Thanks for pointing it out! Looks like I was benchmarking thread 
instead of fiber. I just made the change you suggest but the 
result is very similar, that being said, using system thread or 
fiber does not make any obvious difference in this test case, 
this fact itself seems problematic, fiber should be much faster 
than system thread in this test case (as I have proved for many 
other langs with the same case, I published results 
[here](https://programming-language-benchmarks.vercel.app/problem/coro-prime-sieve) but note that not all of them are implemented with stackful coroutine), unless there's some defect in D's current fiber implementation.

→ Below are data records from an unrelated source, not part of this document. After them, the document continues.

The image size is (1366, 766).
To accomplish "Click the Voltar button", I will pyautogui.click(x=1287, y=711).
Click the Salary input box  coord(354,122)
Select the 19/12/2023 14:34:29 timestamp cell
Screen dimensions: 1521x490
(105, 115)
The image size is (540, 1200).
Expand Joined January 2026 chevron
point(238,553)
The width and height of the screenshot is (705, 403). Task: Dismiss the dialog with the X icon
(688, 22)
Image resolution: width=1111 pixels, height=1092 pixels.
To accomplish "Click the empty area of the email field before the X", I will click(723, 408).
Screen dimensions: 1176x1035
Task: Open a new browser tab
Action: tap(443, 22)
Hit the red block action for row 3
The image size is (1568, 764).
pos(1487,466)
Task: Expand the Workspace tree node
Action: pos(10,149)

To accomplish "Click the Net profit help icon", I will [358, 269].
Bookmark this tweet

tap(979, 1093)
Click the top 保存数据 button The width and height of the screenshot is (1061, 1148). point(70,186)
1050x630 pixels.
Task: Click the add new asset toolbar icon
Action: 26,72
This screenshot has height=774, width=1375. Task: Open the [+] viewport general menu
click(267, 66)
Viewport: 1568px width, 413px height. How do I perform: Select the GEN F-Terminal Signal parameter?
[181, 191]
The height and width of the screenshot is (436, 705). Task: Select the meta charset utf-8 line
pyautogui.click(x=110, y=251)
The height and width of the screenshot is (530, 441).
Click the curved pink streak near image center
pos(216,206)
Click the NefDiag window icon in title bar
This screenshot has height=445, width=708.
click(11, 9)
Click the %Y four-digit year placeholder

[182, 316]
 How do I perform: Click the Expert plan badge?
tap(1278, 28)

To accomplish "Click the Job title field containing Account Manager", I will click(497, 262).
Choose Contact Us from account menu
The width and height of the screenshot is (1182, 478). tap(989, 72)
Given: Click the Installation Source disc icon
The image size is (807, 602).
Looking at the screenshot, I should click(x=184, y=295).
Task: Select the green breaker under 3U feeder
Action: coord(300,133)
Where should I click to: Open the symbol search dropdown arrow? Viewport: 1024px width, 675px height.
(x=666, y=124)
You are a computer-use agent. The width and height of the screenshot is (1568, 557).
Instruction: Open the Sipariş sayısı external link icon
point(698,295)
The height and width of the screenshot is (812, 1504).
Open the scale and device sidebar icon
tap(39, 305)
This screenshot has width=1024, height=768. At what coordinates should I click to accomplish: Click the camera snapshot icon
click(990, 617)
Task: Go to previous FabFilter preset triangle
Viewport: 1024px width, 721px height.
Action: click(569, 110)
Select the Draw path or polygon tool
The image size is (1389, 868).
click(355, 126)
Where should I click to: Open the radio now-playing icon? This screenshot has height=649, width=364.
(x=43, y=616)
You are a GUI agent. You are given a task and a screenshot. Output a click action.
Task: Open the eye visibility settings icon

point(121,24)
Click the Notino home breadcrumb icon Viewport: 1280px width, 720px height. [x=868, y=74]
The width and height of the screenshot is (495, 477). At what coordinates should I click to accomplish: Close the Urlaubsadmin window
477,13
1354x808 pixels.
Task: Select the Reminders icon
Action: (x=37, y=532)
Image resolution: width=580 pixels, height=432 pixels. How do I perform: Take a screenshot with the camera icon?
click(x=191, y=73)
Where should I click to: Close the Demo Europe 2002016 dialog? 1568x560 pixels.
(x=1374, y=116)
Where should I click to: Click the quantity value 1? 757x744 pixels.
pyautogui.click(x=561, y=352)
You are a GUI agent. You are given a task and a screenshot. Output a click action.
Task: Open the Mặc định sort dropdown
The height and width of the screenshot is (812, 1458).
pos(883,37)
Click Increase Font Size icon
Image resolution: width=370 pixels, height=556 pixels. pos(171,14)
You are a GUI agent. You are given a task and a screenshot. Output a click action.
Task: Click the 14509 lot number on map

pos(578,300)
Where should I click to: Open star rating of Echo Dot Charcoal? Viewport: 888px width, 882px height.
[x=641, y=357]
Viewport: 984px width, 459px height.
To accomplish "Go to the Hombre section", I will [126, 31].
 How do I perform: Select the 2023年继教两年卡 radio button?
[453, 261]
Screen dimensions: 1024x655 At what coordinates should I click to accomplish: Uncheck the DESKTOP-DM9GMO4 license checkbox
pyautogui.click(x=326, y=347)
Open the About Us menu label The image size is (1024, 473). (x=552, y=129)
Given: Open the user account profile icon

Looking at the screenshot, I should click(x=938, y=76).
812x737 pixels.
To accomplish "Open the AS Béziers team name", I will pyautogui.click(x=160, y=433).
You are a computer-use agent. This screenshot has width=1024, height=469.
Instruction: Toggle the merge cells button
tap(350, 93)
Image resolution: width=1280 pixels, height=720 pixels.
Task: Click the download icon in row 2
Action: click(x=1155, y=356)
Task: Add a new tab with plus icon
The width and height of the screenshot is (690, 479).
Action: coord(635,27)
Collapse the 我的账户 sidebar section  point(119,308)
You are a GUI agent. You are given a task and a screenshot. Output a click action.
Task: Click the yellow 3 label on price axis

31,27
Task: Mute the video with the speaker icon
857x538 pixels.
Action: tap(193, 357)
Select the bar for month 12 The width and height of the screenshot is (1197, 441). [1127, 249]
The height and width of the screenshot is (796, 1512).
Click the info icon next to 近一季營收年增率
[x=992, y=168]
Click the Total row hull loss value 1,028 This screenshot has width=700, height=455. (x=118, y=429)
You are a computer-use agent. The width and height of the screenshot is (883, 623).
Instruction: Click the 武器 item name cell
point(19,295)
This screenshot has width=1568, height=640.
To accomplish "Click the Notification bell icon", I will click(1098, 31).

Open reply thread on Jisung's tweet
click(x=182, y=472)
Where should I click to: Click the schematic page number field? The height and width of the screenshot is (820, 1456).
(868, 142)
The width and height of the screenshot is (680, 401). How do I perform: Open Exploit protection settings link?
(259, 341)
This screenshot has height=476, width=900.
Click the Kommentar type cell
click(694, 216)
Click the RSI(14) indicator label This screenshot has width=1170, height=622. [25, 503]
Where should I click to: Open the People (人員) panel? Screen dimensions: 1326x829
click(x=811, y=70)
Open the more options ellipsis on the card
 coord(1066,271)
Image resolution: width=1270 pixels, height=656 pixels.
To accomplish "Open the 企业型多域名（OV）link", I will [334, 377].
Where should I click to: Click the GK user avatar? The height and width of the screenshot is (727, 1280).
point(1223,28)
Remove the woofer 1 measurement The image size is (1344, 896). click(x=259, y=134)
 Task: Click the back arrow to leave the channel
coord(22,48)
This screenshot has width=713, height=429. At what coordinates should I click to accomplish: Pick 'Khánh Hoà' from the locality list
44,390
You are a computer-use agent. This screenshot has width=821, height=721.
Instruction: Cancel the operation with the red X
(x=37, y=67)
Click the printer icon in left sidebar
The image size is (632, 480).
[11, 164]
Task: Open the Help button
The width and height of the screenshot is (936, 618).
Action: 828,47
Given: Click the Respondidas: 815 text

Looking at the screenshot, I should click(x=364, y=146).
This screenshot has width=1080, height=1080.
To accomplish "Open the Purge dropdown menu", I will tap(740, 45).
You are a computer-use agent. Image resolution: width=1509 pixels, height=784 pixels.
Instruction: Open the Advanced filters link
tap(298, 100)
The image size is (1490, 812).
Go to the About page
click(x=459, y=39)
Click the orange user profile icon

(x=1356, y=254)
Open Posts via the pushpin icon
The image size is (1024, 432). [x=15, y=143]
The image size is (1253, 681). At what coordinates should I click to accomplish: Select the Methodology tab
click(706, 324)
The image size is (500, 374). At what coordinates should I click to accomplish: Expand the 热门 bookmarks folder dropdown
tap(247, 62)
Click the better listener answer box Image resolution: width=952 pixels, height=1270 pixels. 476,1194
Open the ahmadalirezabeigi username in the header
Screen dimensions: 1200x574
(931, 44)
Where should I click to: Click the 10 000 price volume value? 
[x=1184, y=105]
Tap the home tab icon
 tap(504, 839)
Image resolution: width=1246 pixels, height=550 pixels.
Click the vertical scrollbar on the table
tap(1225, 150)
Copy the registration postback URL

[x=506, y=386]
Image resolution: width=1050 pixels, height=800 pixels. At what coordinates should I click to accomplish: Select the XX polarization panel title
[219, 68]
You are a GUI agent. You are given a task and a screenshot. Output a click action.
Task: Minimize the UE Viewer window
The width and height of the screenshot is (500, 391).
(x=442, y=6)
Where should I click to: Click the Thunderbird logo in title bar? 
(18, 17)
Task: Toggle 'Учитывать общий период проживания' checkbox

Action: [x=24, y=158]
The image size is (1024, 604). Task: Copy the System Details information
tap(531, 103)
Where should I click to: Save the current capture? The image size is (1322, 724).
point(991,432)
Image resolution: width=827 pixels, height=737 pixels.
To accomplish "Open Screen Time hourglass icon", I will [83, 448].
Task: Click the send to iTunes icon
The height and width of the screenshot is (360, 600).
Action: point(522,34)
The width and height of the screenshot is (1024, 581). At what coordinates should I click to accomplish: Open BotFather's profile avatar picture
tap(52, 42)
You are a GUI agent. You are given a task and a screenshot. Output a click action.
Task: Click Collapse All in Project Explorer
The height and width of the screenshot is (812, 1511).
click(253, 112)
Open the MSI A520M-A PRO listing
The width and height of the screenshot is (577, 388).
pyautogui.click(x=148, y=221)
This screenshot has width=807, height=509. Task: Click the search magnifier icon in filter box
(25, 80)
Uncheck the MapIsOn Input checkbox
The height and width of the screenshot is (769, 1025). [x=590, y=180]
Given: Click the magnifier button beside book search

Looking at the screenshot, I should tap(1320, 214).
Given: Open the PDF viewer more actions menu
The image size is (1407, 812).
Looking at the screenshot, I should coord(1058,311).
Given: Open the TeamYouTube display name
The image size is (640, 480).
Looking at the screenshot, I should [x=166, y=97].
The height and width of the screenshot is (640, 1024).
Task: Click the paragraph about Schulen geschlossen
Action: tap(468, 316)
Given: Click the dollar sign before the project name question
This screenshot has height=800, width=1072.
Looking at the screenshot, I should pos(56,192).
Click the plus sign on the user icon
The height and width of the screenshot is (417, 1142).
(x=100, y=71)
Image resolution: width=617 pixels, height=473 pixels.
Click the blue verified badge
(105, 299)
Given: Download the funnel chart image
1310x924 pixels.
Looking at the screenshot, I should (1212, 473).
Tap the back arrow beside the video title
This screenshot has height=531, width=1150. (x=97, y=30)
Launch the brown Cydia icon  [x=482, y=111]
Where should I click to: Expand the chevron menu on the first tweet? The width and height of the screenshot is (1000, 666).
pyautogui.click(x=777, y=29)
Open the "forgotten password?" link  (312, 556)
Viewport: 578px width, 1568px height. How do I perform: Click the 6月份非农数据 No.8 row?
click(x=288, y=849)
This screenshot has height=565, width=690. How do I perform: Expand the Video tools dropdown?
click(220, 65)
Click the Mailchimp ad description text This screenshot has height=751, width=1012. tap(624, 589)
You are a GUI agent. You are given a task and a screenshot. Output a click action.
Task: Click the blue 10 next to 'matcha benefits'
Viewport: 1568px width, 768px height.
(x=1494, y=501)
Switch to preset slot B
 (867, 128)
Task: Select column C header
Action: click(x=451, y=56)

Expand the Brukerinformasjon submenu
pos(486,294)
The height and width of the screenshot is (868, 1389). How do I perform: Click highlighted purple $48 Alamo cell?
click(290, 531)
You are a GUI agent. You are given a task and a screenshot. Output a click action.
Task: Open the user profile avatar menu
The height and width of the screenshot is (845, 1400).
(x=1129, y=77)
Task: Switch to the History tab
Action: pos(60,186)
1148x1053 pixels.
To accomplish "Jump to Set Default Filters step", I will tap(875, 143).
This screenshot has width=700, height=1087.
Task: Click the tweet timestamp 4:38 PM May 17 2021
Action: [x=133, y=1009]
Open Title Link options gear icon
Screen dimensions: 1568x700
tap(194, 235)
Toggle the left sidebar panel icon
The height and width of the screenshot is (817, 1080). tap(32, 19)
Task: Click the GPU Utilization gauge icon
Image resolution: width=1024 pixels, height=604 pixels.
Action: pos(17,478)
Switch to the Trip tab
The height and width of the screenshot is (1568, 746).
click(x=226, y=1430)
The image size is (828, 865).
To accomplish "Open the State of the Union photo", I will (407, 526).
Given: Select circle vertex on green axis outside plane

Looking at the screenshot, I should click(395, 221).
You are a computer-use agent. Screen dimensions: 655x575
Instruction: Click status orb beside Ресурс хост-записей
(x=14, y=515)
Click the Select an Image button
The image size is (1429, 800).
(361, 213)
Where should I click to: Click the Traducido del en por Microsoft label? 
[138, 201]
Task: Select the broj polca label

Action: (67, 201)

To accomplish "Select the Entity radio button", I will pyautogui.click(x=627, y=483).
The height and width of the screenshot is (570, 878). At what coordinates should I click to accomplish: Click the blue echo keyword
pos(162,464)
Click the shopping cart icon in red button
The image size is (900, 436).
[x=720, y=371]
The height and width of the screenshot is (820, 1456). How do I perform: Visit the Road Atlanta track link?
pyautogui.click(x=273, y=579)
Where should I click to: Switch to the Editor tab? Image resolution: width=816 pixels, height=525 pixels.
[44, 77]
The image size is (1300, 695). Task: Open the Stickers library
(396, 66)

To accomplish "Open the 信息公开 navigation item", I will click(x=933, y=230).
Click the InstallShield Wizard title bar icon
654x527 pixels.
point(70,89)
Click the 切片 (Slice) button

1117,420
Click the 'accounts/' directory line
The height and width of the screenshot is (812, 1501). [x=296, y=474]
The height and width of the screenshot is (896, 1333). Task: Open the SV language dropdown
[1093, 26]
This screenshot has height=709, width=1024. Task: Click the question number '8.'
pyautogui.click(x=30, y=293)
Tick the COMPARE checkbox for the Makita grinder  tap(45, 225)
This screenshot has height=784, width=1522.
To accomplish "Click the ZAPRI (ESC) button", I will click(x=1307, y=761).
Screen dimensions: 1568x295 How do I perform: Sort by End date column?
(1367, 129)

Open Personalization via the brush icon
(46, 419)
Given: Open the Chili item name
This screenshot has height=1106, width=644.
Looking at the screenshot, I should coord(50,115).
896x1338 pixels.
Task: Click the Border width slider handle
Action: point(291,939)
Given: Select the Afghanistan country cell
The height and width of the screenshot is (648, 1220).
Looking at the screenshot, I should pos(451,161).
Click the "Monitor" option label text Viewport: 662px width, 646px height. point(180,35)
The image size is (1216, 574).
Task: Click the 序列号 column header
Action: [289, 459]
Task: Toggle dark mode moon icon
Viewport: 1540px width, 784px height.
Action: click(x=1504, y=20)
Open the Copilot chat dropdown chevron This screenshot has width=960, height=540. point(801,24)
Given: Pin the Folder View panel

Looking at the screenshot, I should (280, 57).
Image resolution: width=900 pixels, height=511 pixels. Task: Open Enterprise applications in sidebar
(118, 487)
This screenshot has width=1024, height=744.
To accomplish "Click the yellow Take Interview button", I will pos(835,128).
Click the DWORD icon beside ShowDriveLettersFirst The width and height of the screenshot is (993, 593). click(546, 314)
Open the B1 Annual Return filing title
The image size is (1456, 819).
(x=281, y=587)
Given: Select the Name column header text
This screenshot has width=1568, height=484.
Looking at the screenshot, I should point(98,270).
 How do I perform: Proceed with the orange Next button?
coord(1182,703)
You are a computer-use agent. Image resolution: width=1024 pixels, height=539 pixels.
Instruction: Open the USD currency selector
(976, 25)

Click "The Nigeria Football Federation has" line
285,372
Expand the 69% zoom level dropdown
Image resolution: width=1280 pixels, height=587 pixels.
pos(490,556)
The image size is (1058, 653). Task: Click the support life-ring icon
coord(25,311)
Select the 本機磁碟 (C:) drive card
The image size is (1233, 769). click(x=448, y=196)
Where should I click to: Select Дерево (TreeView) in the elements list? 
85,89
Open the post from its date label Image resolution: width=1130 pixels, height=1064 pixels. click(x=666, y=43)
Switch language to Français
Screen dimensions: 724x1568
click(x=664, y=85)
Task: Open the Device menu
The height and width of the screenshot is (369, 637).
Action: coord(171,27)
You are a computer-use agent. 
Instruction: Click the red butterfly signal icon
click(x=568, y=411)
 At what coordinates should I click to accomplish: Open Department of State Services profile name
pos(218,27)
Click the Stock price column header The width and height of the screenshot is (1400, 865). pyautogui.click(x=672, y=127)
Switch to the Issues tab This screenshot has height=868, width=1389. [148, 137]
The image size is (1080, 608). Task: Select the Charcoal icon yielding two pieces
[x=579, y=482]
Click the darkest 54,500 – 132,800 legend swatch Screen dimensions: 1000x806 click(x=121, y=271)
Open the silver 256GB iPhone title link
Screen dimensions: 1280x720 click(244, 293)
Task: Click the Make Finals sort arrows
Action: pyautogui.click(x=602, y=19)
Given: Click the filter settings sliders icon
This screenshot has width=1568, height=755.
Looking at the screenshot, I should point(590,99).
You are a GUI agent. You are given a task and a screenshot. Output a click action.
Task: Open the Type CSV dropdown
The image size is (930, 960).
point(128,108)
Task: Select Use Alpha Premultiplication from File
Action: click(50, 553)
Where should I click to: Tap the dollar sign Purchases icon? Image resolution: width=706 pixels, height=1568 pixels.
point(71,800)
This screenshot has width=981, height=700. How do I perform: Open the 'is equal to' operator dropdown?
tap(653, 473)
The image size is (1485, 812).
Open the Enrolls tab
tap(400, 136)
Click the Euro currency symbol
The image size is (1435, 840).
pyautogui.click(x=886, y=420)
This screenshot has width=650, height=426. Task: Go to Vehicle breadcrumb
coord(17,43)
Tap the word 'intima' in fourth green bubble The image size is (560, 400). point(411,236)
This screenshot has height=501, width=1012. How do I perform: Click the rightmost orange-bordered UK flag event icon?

Re: Performance issue with fiber

2021-07-28 Thread Ali Çehreli via Digitalmars-d-learn

On 7/28/21 1:15 AM, hanabi1224 wrote:

> On Wednesday, 28 July 2021 at 01:12:16 UTC, Denis Feklushkin wrote:
>> Spawning fiber is expensive
>
> Sorry but I cannot agree with the logic behind this statement, the whole
> point of using fiber is that, spwaning system thread is expensive, thus
> ppl create lightweight thread 'fiber'

I assume the opposite because normally, the number of times a thread or 
fiber is spawned is nothing compared to the number of times they are 
context-switched. So, spawning can be expensive and nobody would realize 
as long as switching is cheap.


There are other reasons why fibers are faster than threads all related 
to context switching:


- CPU cache efficiency

- Translation lookaside buffer (TLB) efficiency

- Holding on to the entirety of the time slice given by the OS

Ali

P.S. The little I know on these topics is included in this presentation:

  https://dconf.org/2016/talks/cehreli.html



Re: Performance issue with fiber

2021-07-28 Thread drug via Digitalmars-d-learn

28.07.2021 17:39, Mathias LANG пишет:

On Wednesday, 21 July 2021 at 22:51:38 UTC, hanabi1224 wrote:
Hi, I'm new to D lang and encounter some performance issues with 
fiber, not sure if there's something obviously wrong with my code.


I took a quick look, and the first problem I saw was that you were using 
`spawnLinked` but not replacing the scheduler.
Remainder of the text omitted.